Chan brings his passion for skating to audiences in his new home state


Lexi Murray, Opinion Editor

Imagine asking the basic question, “What sport do you play?”, and hearing the words figure skating. That’s how it is when people ask senior Brian Chan.

“People’s responses are very interesting, you know, because you don’t get a lot of male figure skaters in general, so I say it’s pretty nice. They are pleasantly surprised that I don’t do any basic sport,” Chan said.

Chan has been a figure skater since he was five years old.

“My sister used to figure skate. I rolled around with my mom before then, so I thought, why not give it a try, and even though I was wearing a blue butterfly helmet before I first started, which is kind of embarrassing, I got really interested in it, and it just kind of took off,” Chan said.

Chan is a senior gold medalist in figure skating.

“A lot of people don’t know or understand the minute details of figure skating. They see the jumps and see the spins, but they don’t realize that the fundamentals are very very important,” Chan said. “I think if you start ice skating, you start to realize like ‘oh my goodness this guy is really good at bending his knees or crazy deep edges,’ so people don’t really understand those details.”

Chan also has a license in teaching figure skating.

“The time I least enjoyed figure skating was when I was doing it for myself because it’s like drowning out for something that’s just for me,” Chan said. “I don’t feel any good coming from that, but then when I’m teaching others, that’s when I feel the best.”

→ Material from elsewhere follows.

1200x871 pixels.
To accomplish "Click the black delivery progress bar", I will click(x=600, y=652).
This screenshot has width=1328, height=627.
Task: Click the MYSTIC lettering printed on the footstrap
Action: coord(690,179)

Chan said he has, “no fears” when he’s practicing higher jumps while figure skating, even after some hard falls.
“I’ve had some pretty bad ones, like when I was doing a flying camel one time. My right foot never touched the ground, so I basically did like a belly flop on the ice, but I don’t really fear that. I just get back up and do it again,” Chan said.

Chan moved from New Jersey to North Carolina and has adjusted his figure skating schedule accordingly.

“A lot, a lot has changed. There have been less skating opportunities here in North Carolina because in New Jersey they offered classes, at least group classes for like four days a week and because I was there for two years I could teach private lessons, so I was teaching like six days a week,” Chan said. “I haven’t really established myself yet, and I haven’t paid for the private lesson insurance, so can’t even do private lessons. However, I make up for that with camp counseling.”

Chan works at the Factory at Polar Ice House Skating. He teaches two days a week and is a camp counselor at Camp Chillin Monday through Friday.

“My favorite aspect about it is actually teaching now because I really enjoy making a difference in these kids’ lives, a positive one, not like yelling at them,” Chan said.

Chan works with kids ranging from 4 to around 12 years old.

“It is more difficult to work with the younger ones sometimes, but it really depends on what their personality is,” Chan said.

Since Chan is a senior, he’s uncertain how teaching will factor into his college plans.

“When I go to college, I’m not sure if I’ll still be teaching because I’m going to be so busy,” Chan said. “Obviously, I really enjoy my job as a teacher, but I’m not sure if I’m going to be continuing that after college either because that’s when I’ve got to pursue some kind of other profession.”

Chan said he, “Honestly probably could” see himself in a teaching career with kids.

“Ice skating has taken me to a lot of different places. For example, as a camp counselor not only do I go with the camp kids, but on the weekends they invite me to marketing events, so I can talk about the program. It’s not like the biggest thing, but it’s pretty cool,” Chan said.

Chan said he might pursue a career in business or somewhere in the communications field instead.

Chan said, “I’m trying to pursue business because I feel like there are a lot of elements of teaching like communication or what not, that I can use with that.”